> **Input records**

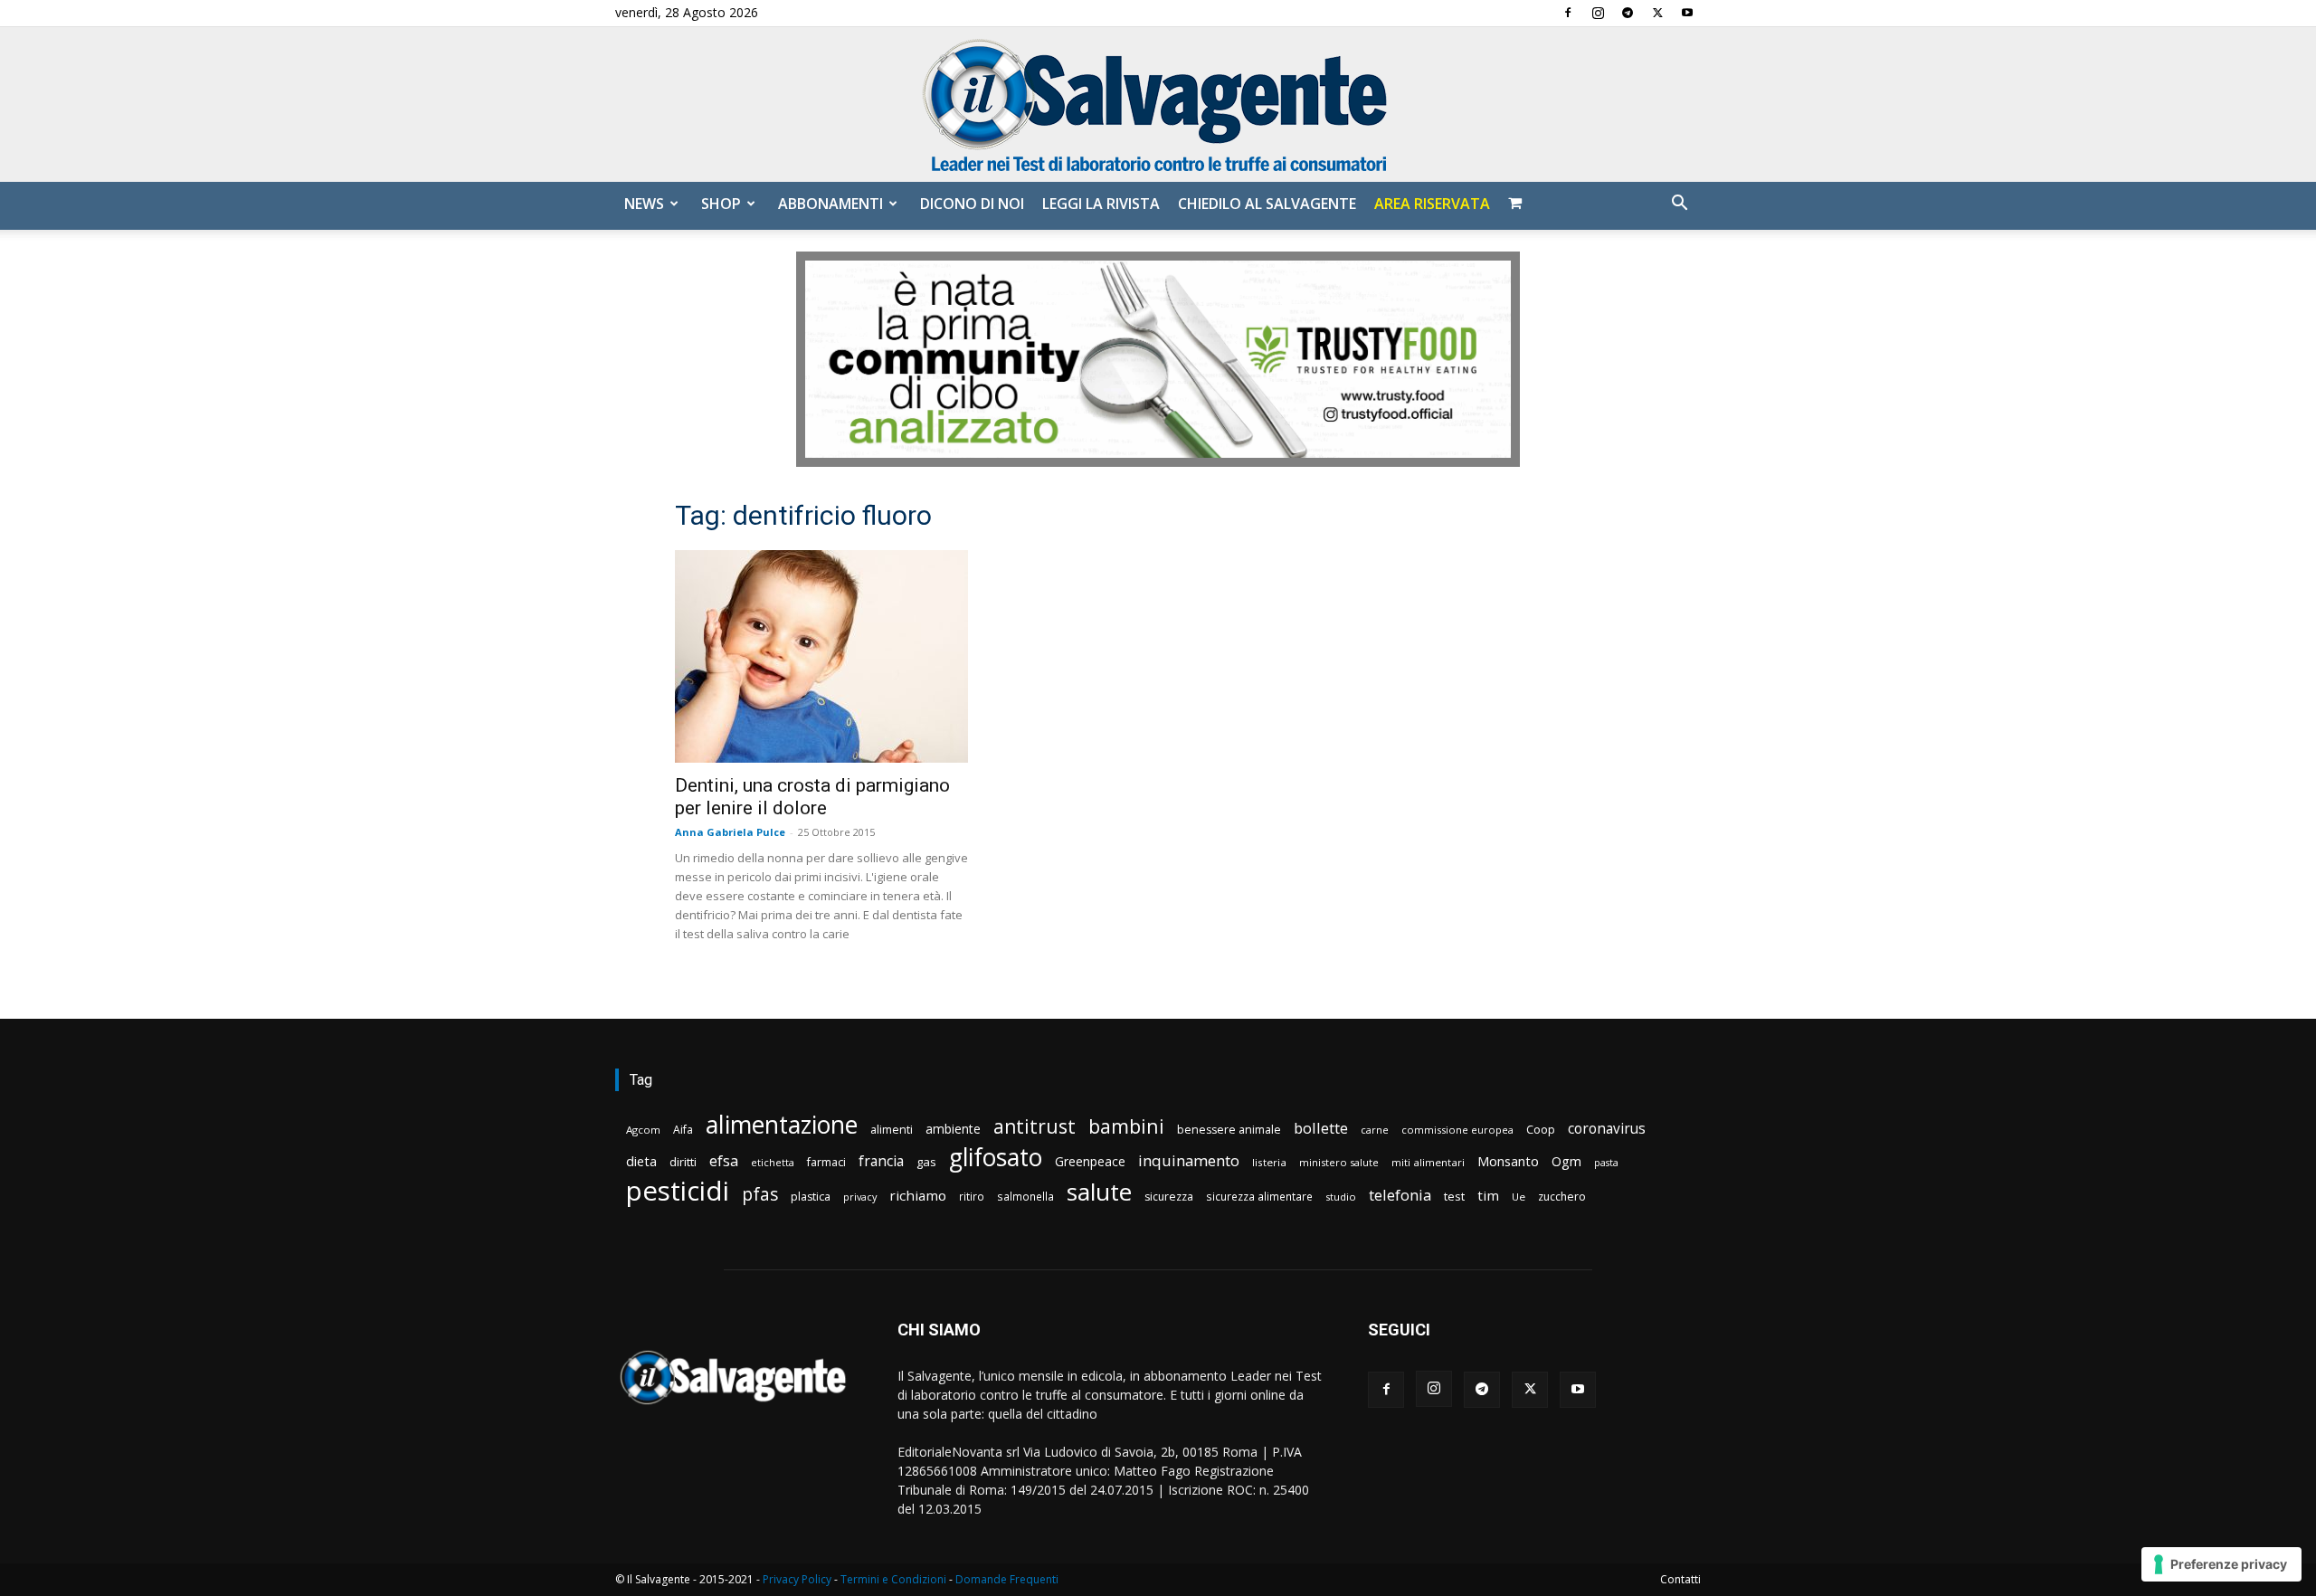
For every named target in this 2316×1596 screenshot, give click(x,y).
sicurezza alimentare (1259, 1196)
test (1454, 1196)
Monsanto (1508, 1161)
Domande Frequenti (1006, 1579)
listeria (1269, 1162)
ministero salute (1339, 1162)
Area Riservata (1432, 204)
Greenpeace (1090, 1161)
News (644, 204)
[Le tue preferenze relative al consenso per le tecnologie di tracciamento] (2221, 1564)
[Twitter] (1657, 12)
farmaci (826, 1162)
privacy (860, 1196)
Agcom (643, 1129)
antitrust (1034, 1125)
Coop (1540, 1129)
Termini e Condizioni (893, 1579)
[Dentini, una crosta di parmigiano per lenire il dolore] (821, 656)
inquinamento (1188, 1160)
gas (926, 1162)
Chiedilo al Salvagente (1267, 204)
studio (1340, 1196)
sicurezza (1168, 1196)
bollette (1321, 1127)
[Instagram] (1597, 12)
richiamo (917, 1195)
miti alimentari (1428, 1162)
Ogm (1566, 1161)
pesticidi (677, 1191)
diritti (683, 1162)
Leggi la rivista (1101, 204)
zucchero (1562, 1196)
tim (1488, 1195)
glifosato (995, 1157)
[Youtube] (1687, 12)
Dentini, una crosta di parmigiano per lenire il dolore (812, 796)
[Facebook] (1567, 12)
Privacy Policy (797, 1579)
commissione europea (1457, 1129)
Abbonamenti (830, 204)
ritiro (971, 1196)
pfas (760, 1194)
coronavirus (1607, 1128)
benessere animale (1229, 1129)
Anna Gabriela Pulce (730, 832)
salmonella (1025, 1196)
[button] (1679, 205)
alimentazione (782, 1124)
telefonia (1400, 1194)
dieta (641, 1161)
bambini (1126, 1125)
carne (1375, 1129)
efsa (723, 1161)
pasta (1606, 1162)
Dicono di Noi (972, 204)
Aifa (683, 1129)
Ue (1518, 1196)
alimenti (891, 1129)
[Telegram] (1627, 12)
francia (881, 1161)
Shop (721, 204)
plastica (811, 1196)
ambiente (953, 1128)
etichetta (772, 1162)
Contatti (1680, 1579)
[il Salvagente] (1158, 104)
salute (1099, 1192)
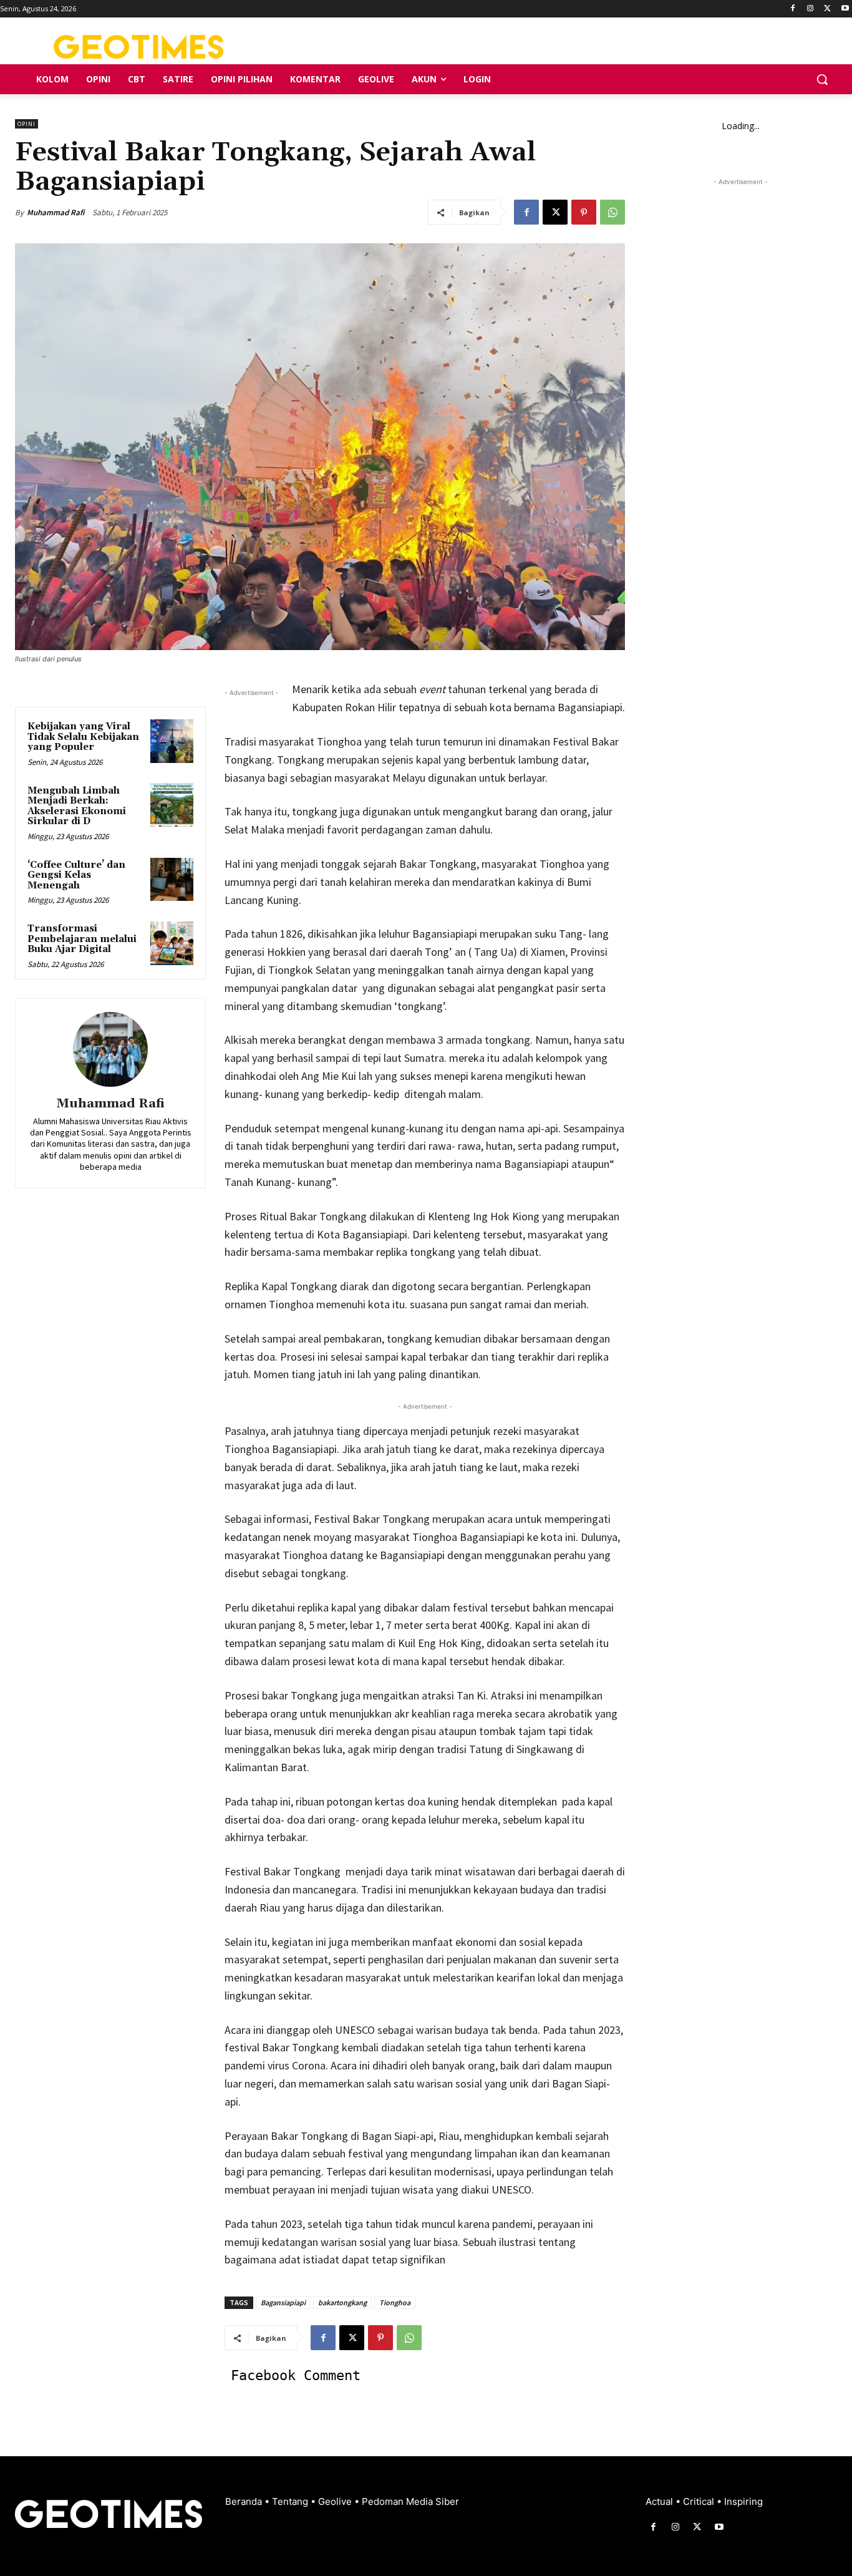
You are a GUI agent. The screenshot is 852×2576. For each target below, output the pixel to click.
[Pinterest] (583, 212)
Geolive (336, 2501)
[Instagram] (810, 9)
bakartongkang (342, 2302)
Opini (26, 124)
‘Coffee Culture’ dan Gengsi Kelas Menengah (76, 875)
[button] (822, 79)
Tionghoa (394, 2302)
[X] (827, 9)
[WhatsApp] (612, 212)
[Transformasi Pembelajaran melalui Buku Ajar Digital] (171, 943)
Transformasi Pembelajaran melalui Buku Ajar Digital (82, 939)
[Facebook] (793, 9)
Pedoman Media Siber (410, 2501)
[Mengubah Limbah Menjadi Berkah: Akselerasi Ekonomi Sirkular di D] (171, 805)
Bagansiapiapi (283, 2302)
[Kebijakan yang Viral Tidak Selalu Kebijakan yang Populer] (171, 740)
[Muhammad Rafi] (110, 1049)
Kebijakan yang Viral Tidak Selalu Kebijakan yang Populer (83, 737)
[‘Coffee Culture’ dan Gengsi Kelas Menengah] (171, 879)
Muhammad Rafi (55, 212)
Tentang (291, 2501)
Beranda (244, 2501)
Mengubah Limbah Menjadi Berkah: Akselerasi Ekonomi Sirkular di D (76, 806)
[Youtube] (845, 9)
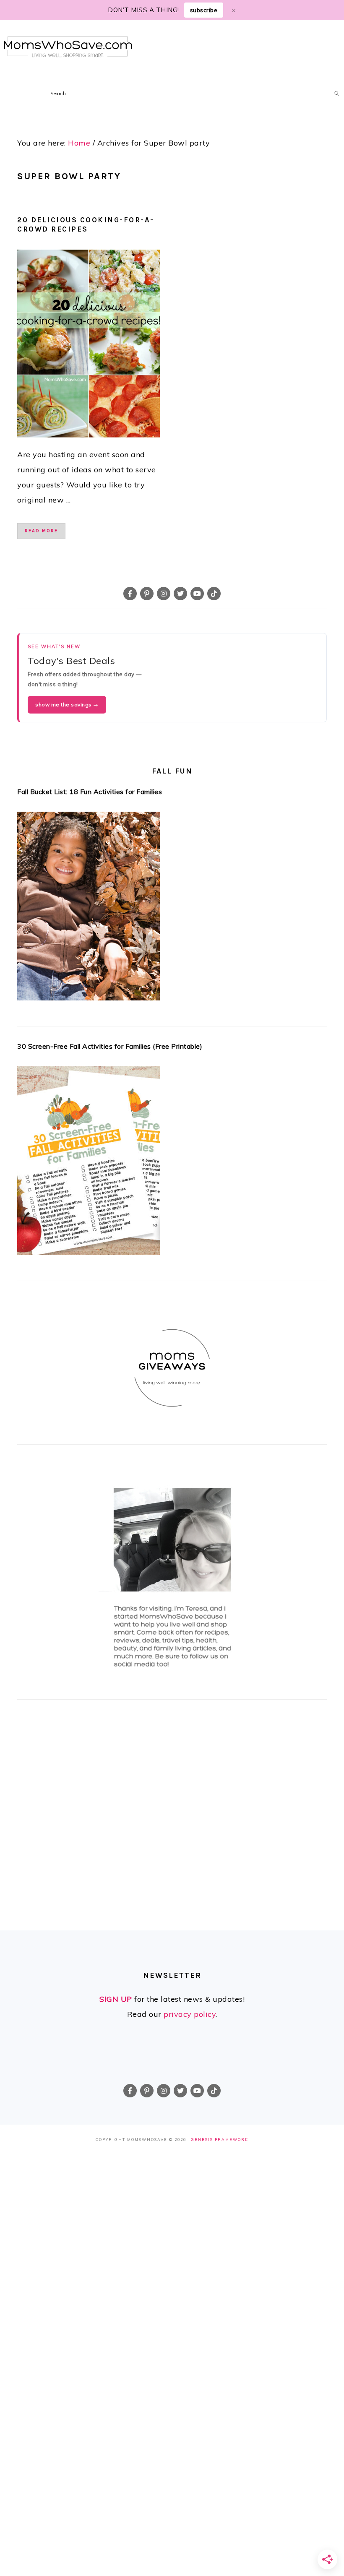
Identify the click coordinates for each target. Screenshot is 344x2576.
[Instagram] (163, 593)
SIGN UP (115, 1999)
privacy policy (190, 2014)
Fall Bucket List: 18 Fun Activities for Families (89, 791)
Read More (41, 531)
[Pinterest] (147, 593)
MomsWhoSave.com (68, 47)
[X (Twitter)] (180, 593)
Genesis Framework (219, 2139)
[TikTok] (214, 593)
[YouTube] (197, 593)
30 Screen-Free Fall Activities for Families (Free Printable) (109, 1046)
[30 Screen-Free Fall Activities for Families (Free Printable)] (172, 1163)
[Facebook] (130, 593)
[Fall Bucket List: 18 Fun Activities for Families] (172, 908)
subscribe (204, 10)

> **What is being asked**
Output the lines above in full and exactly. Leave out every picture.

> **Exercise response**
For every named target in this 2316×1596 screenshot, give click(x,y).
sicurezza alimentare (1259, 1196)
test (1454, 1196)
Monsanto (1508, 1161)
Domande Frequenti (1006, 1579)
listeria (1269, 1162)
ministero salute (1339, 1162)
Area Riservata (1432, 204)
Greenpeace (1090, 1161)
News (644, 204)
[Le tue preferenze relative al consenso per le tecnologie di tracciamento] (2221, 1564)
[Twitter] (1657, 12)
farmaci (826, 1162)
privacy (860, 1196)
Agcom (643, 1129)
antitrust (1034, 1125)
Coop (1540, 1129)
Termini e Condizioni (893, 1579)
[Dentini, una crosta di parmigiano per lenire il dolore] (821, 656)
inquinamento (1188, 1160)
gas (926, 1162)
Chiedilo al Salvagente (1267, 204)
studio (1340, 1196)
sicurezza (1168, 1196)
bollette (1321, 1127)
[Instagram] (1597, 12)
richiamo (917, 1195)
miti alimentari (1428, 1162)
Ogm (1566, 1161)
pesticidi (677, 1191)
diritti (683, 1162)
Leggi la rivista (1101, 204)
zucchero (1562, 1196)
tim (1488, 1195)
glifosato (995, 1157)
[Youtube] (1687, 12)
Dentini, una crosta di parmigiano per lenire il dolore (812, 796)
[Facebook] (1567, 12)
Privacy Policy (797, 1579)
commissione europea (1457, 1129)
Abbonamenti (830, 204)
ritiro (971, 1196)
pfas (760, 1194)
coronavirus (1607, 1128)
benessere animale (1229, 1129)
Anna Gabriela Pulce (730, 832)
salmonella (1025, 1196)
[button] (1679, 205)
alimentazione (782, 1124)
telefonia (1400, 1194)
dieta (641, 1161)
bambini (1126, 1125)
carne (1375, 1129)
efsa (723, 1161)
pasta (1606, 1162)
Dicono di Noi (972, 204)
Aifa (683, 1129)
Ue (1518, 1196)
alimenti (891, 1129)
[Telegram] (1627, 12)
francia (881, 1161)
Shop (721, 204)
plastica (811, 1196)
ambiente (953, 1128)
etichetta (772, 1162)
Contatti (1680, 1579)
[il Salvagente] (1158, 104)
salute (1099, 1192)
You are a GUI agent. The screenshot is 852×2576. For each target below, output the pixel to click.
[Pinterest] (583, 212)
Geolive (336, 2501)
[Instagram] (810, 9)
bakartongkang (342, 2302)
Opini (26, 124)
‘Coffee Culture’ dan Gengsi Kelas Menengah (76, 875)
[button] (822, 79)
Tionghoa (394, 2302)
[X] (827, 9)
[WhatsApp] (612, 212)
[Transformasi Pembelajaran melalui Buku Ajar Digital] (171, 943)
Transformasi Pembelajaran melalui Buku Ajar Digital (82, 939)
[Facebook] (793, 9)
Pedoman Media Siber (410, 2501)
[Mengubah Limbah Menjadi Berkah: Akselerasi Ekonomi Sirkular di D] (171, 805)
Bagansiapiapi (283, 2302)
[Kebijakan yang Viral Tidak Selalu Kebijakan yang Populer] (171, 740)
[Muhammad Rafi] (110, 1049)
Kebijakan yang Viral Tidak Selalu Kebijakan yang Populer (83, 737)
[‘Coffee Culture’ dan Gengsi Kelas Menengah] (171, 879)
Muhammad Rafi (55, 212)
Tentang (291, 2501)
Beranda (244, 2501)
Mengubah Limbah Menjadi Berkah: Akselerasi Ekonomi Sirkular di D (76, 806)
[Youtube] (845, 9)
Identify the click coordinates for each target. Screenshot is 344x2576.
[Instagram] (163, 593)
SIGN UP (115, 1999)
privacy policy (190, 2014)
Fall Bucket List: 18 Fun Activities for Families (89, 791)
Read More (41, 531)
[Pinterest] (147, 593)
MomsWhoSave.com (68, 47)
[X (Twitter)] (180, 593)
Genesis Framework (219, 2139)
[TikTok] (214, 593)
[YouTube] (197, 593)
30 Screen-Free Fall Activities for Families (Free Printable) (109, 1046)
[30 Screen-Free Fall Activities for Families (Free Printable)] (172, 1163)
[Facebook] (130, 593)
[Fall Bucket List: 18 Fun Activities for Families] (172, 908)
subscribe (204, 10)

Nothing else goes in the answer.